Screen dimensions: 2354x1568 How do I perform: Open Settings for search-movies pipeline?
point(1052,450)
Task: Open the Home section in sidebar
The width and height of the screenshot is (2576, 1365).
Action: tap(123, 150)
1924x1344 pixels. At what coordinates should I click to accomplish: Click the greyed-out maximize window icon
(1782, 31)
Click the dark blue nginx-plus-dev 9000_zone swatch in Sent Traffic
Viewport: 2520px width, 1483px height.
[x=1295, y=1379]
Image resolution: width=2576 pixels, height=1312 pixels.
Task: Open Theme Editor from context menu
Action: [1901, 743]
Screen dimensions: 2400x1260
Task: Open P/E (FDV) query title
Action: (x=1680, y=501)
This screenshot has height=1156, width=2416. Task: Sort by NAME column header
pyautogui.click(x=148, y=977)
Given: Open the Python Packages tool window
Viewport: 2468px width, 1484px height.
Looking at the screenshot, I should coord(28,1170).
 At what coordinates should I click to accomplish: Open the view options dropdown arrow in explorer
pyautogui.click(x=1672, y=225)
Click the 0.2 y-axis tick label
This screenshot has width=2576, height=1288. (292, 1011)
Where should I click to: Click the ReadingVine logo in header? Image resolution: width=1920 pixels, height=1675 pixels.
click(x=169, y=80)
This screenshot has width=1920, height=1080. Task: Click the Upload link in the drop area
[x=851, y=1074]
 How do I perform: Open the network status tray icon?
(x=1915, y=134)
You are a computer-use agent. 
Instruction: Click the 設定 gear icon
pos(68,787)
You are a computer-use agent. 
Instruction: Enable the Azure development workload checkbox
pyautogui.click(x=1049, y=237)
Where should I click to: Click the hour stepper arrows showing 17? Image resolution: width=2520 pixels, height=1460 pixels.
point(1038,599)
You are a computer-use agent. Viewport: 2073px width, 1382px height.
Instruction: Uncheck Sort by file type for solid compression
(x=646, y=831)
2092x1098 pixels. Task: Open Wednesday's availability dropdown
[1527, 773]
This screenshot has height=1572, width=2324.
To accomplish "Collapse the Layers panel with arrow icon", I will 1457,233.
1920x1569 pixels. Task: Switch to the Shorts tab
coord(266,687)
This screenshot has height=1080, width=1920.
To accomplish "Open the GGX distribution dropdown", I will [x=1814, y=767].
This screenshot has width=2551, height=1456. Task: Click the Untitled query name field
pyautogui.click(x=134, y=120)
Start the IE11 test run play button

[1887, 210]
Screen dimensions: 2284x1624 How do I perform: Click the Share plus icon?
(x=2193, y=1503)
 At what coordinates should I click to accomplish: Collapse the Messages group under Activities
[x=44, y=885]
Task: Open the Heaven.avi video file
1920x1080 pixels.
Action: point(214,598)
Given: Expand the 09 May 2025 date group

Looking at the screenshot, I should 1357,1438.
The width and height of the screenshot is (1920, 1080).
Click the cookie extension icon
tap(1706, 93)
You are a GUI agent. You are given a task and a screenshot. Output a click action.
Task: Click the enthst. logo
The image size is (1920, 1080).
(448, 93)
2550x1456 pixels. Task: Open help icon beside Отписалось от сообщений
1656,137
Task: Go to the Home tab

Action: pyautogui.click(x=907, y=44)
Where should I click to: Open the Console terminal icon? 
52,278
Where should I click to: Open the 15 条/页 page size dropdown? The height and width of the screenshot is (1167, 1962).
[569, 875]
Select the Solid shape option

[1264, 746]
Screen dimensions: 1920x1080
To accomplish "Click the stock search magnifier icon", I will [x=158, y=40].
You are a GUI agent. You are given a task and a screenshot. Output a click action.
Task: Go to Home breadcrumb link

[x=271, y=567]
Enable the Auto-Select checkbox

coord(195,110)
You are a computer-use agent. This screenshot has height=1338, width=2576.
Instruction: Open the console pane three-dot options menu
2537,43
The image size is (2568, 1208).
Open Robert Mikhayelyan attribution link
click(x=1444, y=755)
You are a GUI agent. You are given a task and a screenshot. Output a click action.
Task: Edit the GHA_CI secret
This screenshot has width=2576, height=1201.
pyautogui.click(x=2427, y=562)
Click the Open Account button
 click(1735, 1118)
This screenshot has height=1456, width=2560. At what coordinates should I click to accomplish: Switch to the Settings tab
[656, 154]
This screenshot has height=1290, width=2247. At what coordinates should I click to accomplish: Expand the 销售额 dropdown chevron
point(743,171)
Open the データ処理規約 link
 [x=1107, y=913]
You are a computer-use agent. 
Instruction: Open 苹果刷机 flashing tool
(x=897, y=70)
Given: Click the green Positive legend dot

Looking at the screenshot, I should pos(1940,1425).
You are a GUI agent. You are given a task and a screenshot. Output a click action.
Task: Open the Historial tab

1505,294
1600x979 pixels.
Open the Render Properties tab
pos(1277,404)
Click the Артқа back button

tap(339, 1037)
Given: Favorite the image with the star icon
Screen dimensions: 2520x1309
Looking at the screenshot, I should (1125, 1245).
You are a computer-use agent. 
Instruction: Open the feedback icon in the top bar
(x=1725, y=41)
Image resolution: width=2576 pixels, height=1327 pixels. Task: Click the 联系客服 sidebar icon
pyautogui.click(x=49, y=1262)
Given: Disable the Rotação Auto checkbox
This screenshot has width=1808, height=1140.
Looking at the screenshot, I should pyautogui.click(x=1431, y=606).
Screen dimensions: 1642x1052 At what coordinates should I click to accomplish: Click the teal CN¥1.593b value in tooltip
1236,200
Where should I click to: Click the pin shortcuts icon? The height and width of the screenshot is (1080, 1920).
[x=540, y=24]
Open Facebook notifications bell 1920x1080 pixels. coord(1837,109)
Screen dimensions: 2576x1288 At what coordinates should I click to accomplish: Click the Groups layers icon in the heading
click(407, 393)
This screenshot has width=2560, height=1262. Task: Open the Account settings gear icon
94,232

+---+

▶ [Problem requirements] A verbatim copy of the listing is to be returned in full.

▶ [Exercise result]
Screen dimensions: 2354x1568 How do I perform: Open Settings for search-movies pipeline?
point(1052,450)
Task: Open the Home section in sidebar
The width and height of the screenshot is (2576, 1365).
Action: tap(123, 150)
1924x1344 pixels. At what coordinates should I click to accomplish: Click the greyed-out maximize window icon
(1782, 31)
Click the dark blue nginx-plus-dev 9000_zone swatch in Sent Traffic
Viewport: 2520px width, 1483px height.
[x=1295, y=1379]
Image resolution: width=2576 pixels, height=1312 pixels.
Task: Open Theme Editor from context menu
Action: [1901, 743]
Screen dimensions: 2400x1260
Task: Open P/E (FDV) query title
Action: (x=1680, y=501)
This screenshot has height=1156, width=2416. Task: Sort by NAME column header
pyautogui.click(x=148, y=977)
Given: Open the Python Packages tool window
Viewport: 2468px width, 1484px height.
Looking at the screenshot, I should coord(28,1170).
 At what coordinates should I click to accomplish: Open the view options dropdown arrow in explorer
pyautogui.click(x=1672, y=225)
Click the 0.2 y-axis tick label
This screenshot has width=2576, height=1288. (292, 1011)
Where should I click to: Click the ReadingVine logo in header? Image resolution: width=1920 pixels, height=1675 pixels.
click(x=169, y=80)
This screenshot has width=1920, height=1080. Task: Click the Upload link in the drop area
[x=851, y=1074]
 How do I perform: Open the network status tray icon?
(x=1915, y=134)
You are a computer-use agent. 
Instruction: Click the 設定 gear icon
pos(68,787)
You are a computer-use agent. 
Instruction: Enable the Azure development workload checkbox
pyautogui.click(x=1049, y=237)
Where should I click to: Click the hour stepper arrows showing 17? Image resolution: width=2520 pixels, height=1460 pixels.
point(1038,599)
You are a computer-use agent. Viewport: 2073px width, 1382px height.
Instruction: Uncheck Sort by file type for solid compression
(x=646, y=831)
2092x1098 pixels. Task: Open Wednesday's availability dropdown
[1527, 773]
This screenshot has height=1572, width=2324.
To accomplish "Collapse the Layers panel with arrow icon", I will 1457,233.
1920x1569 pixels. Task: Switch to the Shorts tab
coord(266,687)
This screenshot has height=1080, width=1920.
To accomplish "Open the GGX distribution dropdown", I will [x=1814, y=767].
This screenshot has width=2551, height=1456. Task: Click the Untitled query name field
pyautogui.click(x=134, y=120)
Start the IE11 test run play button

[1887, 210]
Screen dimensions: 2284x1624 How do I perform: Click the Share plus icon?
(x=2193, y=1503)
 At what coordinates should I click to accomplish: Collapse the Messages group under Activities
[x=44, y=885]
Task: Open the Heaven.avi video file
1920x1080 pixels.
Action: point(214,598)
Given: Expand the 09 May 2025 date group

Looking at the screenshot, I should 1357,1438.
The width and height of the screenshot is (1920, 1080).
Click the cookie extension icon
tap(1706, 93)
You are a GUI agent. You are given a task and a screenshot. Output a click action.
Task: Click the enthst. logo
The image size is (1920, 1080).
(448, 93)
2550x1456 pixels. Task: Open help icon beside Отписалось от сообщений
1656,137
Task: Go to the Home tab

Action: pyautogui.click(x=907, y=44)
Where should I click to: Open the Console terminal icon? 
52,278
Where should I click to: Open the 15 条/页 page size dropdown? The height and width of the screenshot is (1167, 1962).
[569, 875]
Select the Solid shape option

[1264, 746]
Screen dimensions: 1920x1080
To accomplish "Click the stock search magnifier icon", I will [x=158, y=40].
You are a GUI agent. You are given a task and a screenshot. Output a click action.
Task: Go to Home breadcrumb link

[x=271, y=567]
Enable the Auto-Select checkbox

coord(195,110)
You are a computer-use agent. This screenshot has height=1338, width=2576.
Instruction: Open the console pane three-dot options menu
2537,43
The image size is (2568, 1208).
Open Robert Mikhayelyan attribution link
click(x=1444, y=755)
You are a GUI agent. You are given a task and a screenshot. Output a click action.
Task: Edit the GHA_CI secret
This screenshot has width=2576, height=1201.
pyautogui.click(x=2427, y=562)
Click the Open Account button
 click(1735, 1118)
This screenshot has height=1456, width=2560. At what coordinates should I click to accomplish: Switch to the Settings tab
[656, 154]
This screenshot has height=1290, width=2247. At what coordinates should I click to accomplish: Expand the 销售额 dropdown chevron
point(743,171)
Open the データ処理規約 link
 [x=1107, y=913]
You are a computer-use agent. 
Instruction: Open 苹果刷机 flashing tool
(x=897, y=70)
Given: Click the green Positive legend dot

Looking at the screenshot, I should pos(1940,1425).
You are a GUI agent. You are given a task and a screenshot. Output a click action.
Task: Open the Historial tab

1505,294
1600x979 pixels.
Open the Render Properties tab
pos(1277,404)
Click the Артқа back button

tap(339, 1037)
Given: Favorite the image with the star icon
Screen dimensions: 2520x1309
Looking at the screenshot, I should (1125, 1245).
You are a computer-use agent. 
Instruction: Open the feedback icon in the top bar
(x=1725, y=41)
Image resolution: width=2576 pixels, height=1327 pixels. Task: Click the 联系客服 sidebar icon
pyautogui.click(x=49, y=1262)
Given: Disable the Rotação Auto checkbox
This screenshot has width=1808, height=1140.
Looking at the screenshot, I should pyautogui.click(x=1431, y=606).
Screen dimensions: 1642x1052 At what coordinates should I click to accomplish: Click the teal CN¥1.593b value in tooltip
1236,200
Where should I click to: Click the pin shortcuts icon? The height and width of the screenshot is (1080, 1920).
[x=540, y=24]
Open Facebook notifications bell 1920x1080 pixels. coord(1837,109)
Screen dimensions: 2576x1288 At what coordinates should I click to accomplish: Click the Groups layers icon in the heading
click(407, 393)
This screenshot has width=2560, height=1262. Task: Open the Account settings gear icon
94,232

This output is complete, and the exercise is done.